> _GIVEN TASK_: Reproduce each of the following records verbatim, line for line.

> _THE RECORDS_:
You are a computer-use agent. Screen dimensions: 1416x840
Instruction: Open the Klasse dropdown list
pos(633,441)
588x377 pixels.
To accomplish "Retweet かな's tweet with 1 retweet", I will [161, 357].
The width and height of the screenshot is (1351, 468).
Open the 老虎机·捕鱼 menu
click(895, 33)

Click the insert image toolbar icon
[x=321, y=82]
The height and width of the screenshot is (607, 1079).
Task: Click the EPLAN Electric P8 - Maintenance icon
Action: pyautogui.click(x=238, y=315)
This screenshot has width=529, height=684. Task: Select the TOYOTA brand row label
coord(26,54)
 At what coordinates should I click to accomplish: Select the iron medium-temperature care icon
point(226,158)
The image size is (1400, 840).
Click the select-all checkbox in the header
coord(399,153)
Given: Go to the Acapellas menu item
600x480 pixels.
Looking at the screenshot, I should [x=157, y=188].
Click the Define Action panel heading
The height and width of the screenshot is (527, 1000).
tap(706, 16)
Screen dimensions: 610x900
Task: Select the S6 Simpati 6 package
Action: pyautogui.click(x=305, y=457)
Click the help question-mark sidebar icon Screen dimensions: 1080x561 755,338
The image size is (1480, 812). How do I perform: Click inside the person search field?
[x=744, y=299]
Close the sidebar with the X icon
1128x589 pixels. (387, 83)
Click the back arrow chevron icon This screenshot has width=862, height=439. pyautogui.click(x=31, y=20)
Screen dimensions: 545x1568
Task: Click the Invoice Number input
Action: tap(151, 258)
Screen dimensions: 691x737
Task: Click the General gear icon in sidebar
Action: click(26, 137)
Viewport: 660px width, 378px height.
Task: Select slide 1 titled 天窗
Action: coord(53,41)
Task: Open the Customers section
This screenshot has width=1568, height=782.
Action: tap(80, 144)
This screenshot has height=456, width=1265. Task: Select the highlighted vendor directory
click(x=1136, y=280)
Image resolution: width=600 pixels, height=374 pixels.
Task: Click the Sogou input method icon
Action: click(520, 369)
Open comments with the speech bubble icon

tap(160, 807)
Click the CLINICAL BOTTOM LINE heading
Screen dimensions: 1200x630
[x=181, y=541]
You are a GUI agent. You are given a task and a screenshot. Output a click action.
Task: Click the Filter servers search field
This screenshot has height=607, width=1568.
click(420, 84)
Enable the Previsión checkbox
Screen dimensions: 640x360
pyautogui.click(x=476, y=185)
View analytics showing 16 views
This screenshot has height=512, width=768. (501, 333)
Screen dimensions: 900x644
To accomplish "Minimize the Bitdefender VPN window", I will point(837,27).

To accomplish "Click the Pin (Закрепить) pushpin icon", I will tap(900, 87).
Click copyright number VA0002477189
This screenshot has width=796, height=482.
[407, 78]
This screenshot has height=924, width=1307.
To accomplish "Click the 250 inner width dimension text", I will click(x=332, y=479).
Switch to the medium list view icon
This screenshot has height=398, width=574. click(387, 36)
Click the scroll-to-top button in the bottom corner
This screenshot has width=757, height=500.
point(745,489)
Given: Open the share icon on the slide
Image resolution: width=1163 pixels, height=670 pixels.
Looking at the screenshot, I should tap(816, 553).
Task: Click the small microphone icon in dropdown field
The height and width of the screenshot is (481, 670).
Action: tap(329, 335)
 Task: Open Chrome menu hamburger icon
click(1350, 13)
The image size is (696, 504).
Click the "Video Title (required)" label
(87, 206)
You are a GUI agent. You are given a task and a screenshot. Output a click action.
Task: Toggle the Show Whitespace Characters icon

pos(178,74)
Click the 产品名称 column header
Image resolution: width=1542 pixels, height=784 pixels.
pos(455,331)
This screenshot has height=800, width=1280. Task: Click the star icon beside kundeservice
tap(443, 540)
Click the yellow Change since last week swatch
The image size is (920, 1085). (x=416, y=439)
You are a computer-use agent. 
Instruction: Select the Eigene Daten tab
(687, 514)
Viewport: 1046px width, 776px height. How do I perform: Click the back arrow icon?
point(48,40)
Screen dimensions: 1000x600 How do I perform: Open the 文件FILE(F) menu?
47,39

> _TASK ANSWER_:
You are a computer-use agent. Screen dimensions: 1416x840
Instruction: Open the Klasse dropdown list
pos(633,441)
588x377 pixels.
To accomplish "Retweet かな's tweet with 1 retweet", I will [161, 357].
The width and height of the screenshot is (1351, 468).
Open the 老虎机·捕鱼 menu
click(895, 33)

Click the insert image toolbar icon
[x=321, y=82]
The height and width of the screenshot is (607, 1079).
Task: Click the EPLAN Electric P8 - Maintenance icon
Action: pyautogui.click(x=238, y=315)
This screenshot has width=529, height=684. Task: Select the TOYOTA brand row label
coord(26,54)
 At what coordinates should I click to accomplish: Select the iron medium-temperature care icon
point(226,158)
The image size is (1400, 840).
Click the select-all checkbox in the header
coord(399,153)
Given: Go to the Acapellas menu item
600x480 pixels.
Looking at the screenshot, I should [x=157, y=188].
Click the Define Action panel heading
The height and width of the screenshot is (527, 1000).
tap(706, 16)
Screen dimensions: 610x900
Task: Select the S6 Simpati 6 package
Action: pyautogui.click(x=305, y=457)
Click the help question-mark sidebar icon Screen dimensions: 1080x561 755,338
The image size is (1480, 812). How do I perform: Click inside the person search field?
[x=744, y=299]
Close the sidebar with the X icon
1128x589 pixels. (387, 83)
Click the back arrow chevron icon This screenshot has width=862, height=439. pyautogui.click(x=31, y=20)
Screen dimensions: 545x1568
Task: Click the Invoice Number input
Action: tap(151, 258)
Screen dimensions: 691x737
Task: Click the General gear icon in sidebar
Action: click(26, 137)
Viewport: 660px width, 378px height.
Task: Select slide 1 titled 天窗
Action: coord(53,41)
Task: Open the Customers section
This screenshot has width=1568, height=782.
Action: tap(80, 144)
This screenshot has height=456, width=1265. Task: Select the highlighted vendor directory
click(x=1136, y=280)
Image resolution: width=600 pixels, height=374 pixels.
Task: Click the Sogou input method icon
Action: click(520, 369)
Open comments with the speech bubble icon

tap(160, 807)
Click the CLINICAL BOTTOM LINE heading
Screen dimensions: 1200x630
[x=181, y=541]
You are a GUI agent. You are given a task and a screenshot. Output a click action.
Task: Click the Filter servers search field
This screenshot has height=607, width=1568.
click(420, 84)
Enable the Previsión checkbox
Screen dimensions: 640x360
pyautogui.click(x=476, y=185)
View analytics showing 16 views
This screenshot has height=512, width=768. (501, 333)
Screen dimensions: 900x644
To accomplish "Minimize the Bitdefender VPN window", I will point(837,27).

To accomplish "Click the Pin (Закрепить) pushpin icon", I will tap(900, 87).
Click copyright number VA0002477189
This screenshot has width=796, height=482.
[407, 78]
This screenshot has height=924, width=1307.
To accomplish "Click the 250 inner width dimension text", I will click(x=332, y=479).
Switch to the medium list view icon
This screenshot has height=398, width=574. click(387, 36)
Click the scroll-to-top button in the bottom corner
This screenshot has width=757, height=500.
point(745,489)
Given: Open the share icon on the slide
Image resolution: width=1163 pixels, height=670 pixels.
Looking at the screenshot, I should tap(816, 553).
Task: Click the small microphone icon in dropdown field
The height and width of the screenshot is (481, 670).
Action: tap(329, 335)
 Task: Open Chrome menu hamburger icon
click(1350, 13)
The image size is (696, 504).
Click the "Video Title (required)" label
(87, 206)
You are a GUI agent. You are given a task and a screenshot. Output a click action.
Task: Toggle the Show Whitespace Characters icon

pos(178,74)
Click the 产品名称 column header
Image resolution: width=1542 pixels, height=784 pixels.
pos(455,331)
This screenshot has height=800, width=1280. Task: Click the star icon beside kundeservice
tap(443, 540)
Click the yellow Change since last week swatch
The image size is (920, 1085). (x=416, y=439)
You are a computer-use agent. 
Instruction: Select the Eigene Daten tab
(687, 514)
Viewport: 1046px width, 776px height. How do I perform: Click the back arrow icon?
point(48,40)
Screen dimensions: 1000x600 How do I perform: Open the 文件FILE(F) menu?
47,39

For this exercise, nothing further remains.